The validation results showed that both evaluation methods had high reliability, with the difference method slightly outperforming the cumulative displacement method. Unlike the complex cumulative displacement fitting formula, the difference method directly performed the difference operation between the PGA and A_c. As a result, the assessment results obtained with this method not only reflected the characteristics of the seismic landslide susceptibility of rock–soil masses but also captured the distribution and attenuation of the PGA. The difference method has been demonstrated to have effective performance in the study of earthquake landslides across numerous earthquake cases [24,26,32,33,48,49].

Nevertheless, it is important to note that the natural breaks method, which forms the basis of the difference method for classifying the risk level of earthquake-triggered landslides, lacks clear physical significance in its natural break values [26,48,49]. Consequently, different sample data may result in varying breakpoints, potentially leading to the classification of the same risk level with different thresholds in distinct earthquake case studies, thus potentially impacting the assessment results.

The cumulative displacement method employs empirical formulas to calculate the permanent cumulative displacement values of rock–soil masses for assessing earthquake-triggered landslide risk.

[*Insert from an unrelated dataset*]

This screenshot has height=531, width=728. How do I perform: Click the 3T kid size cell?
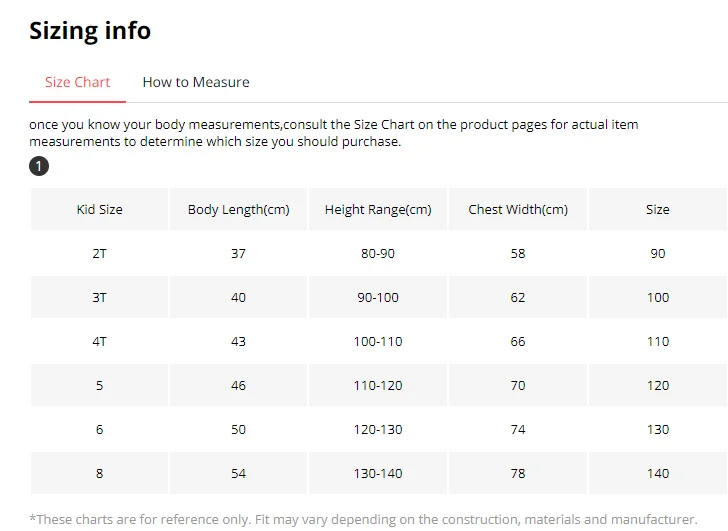click(99, 297)
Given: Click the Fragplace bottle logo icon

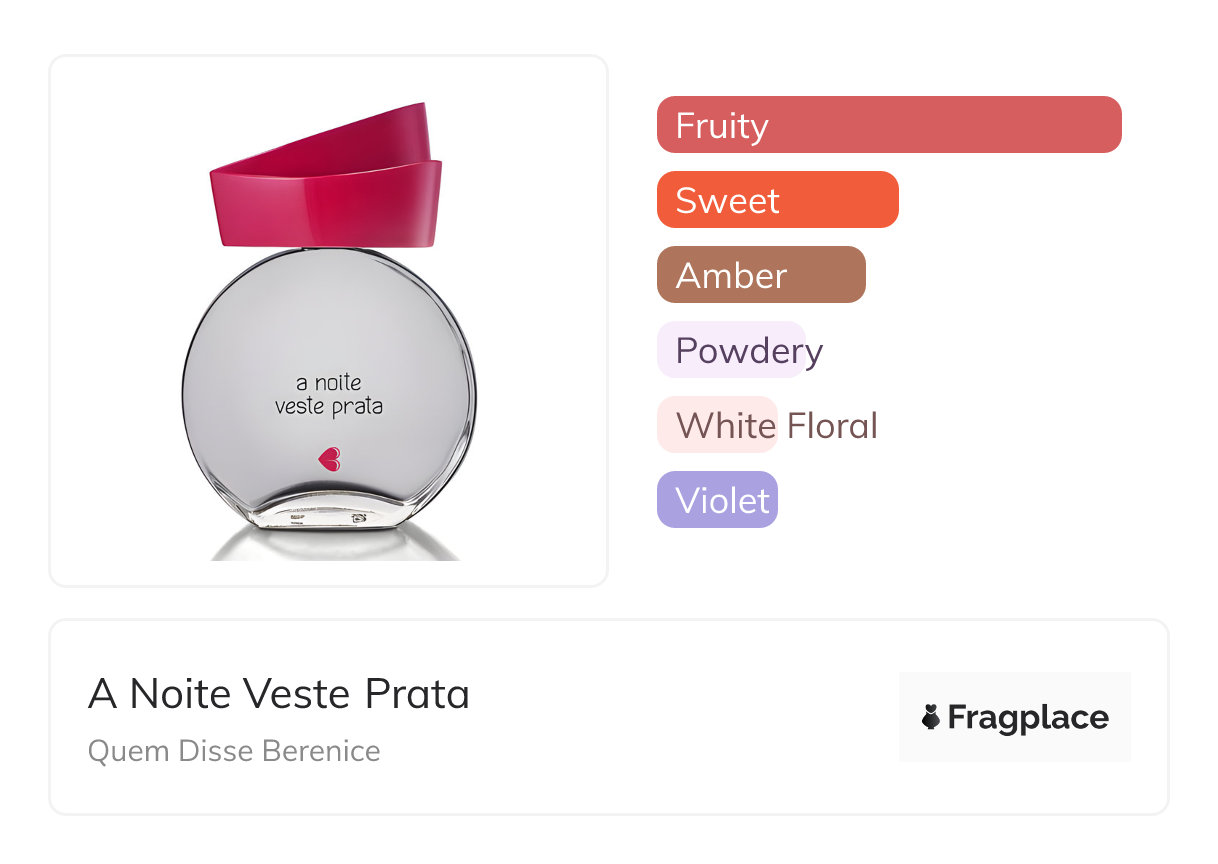Looking at the screenshot, I should 931,717.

This method not only facilitates a rapid evaluation of such risks but also enables predictions regarding potential loosening points induced by earthquakes within the rock–soil masses. It is crucial to bear in mind that the regional applicability of the empirical formula utilized to calculate the permanent cumulative displacement must be considered when employing this method [35,36,52]. Selecting an appropriate empirical formula tailored to the specific study area is imperative to avoid potential deviations in the assessment results.

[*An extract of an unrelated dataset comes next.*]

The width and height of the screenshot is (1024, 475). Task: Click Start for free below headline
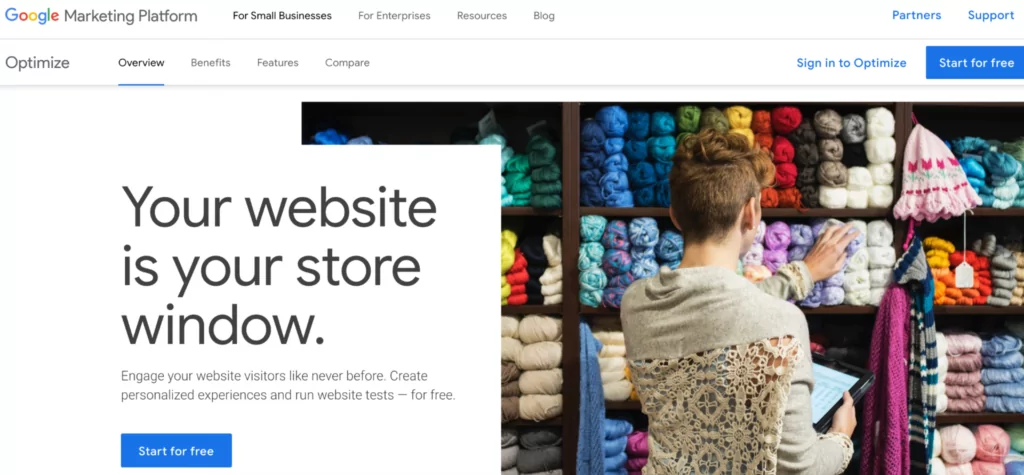pos(176,451)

In conclusion, the regional earthquake-triggered landslide risk assessment technology based on the Newmark method has significantly advanced from its initial stage; however, there are still numerous shortcomings that require urgent improvement. Regarding the difference method, it is imperative to determine threshold values for each landslide risk interval having clear physical significance through the study of previous significant earthquake data. This approach will ensure that the assessment results not only receive verification-level support but also possess a solid theoretical foundation. As for the cumulative displacement method, establishing a fitting formula with a high regression coefficient between ground motion and cumulative displacement in each earthquake-prone area is crucial. Furthermore, improving the Newmark method itself entails establishing a more refined database of physical and mechanical parameters for rock–soil masses, along with regular updates of high-precision terrain data [18,25,52,53]. These measures will contribute to enhancing the accuracy and reliability of the method’s assessment results.

5. Conclusions

This study employed two assessment methods to assess earthquake-triggered landslides caused by the Ms6.8 earthquake in Luding, Sichuan Province, China. This study summarized the distribution characteristics of earthquake-triggered landslide risk in the research area obtained through assessment and conducted a quantitative comparative study of the two assessment methods using actual landslide data. Finally, we discussed the application and improvement of the assessment methods. The specific conclusions obtained were as follows:

(1) Both assessment methods demonstrated that the areas posing an extremely high risk of earthquake-triggered landslides were predominantly situated on the western side of the Xianshuihe Fault.

(2) Actual landslide data verification showed that both methods had high predictive accuracy, with the difference method slightly outperforming the cumulative displacement method.

(3) It is imperative to determine threshold values for each landslide risk interval with clear physical meanings using previous data on strong earthquakes when utilizing the difference method to assess the risk of earthquake-triggered landslides.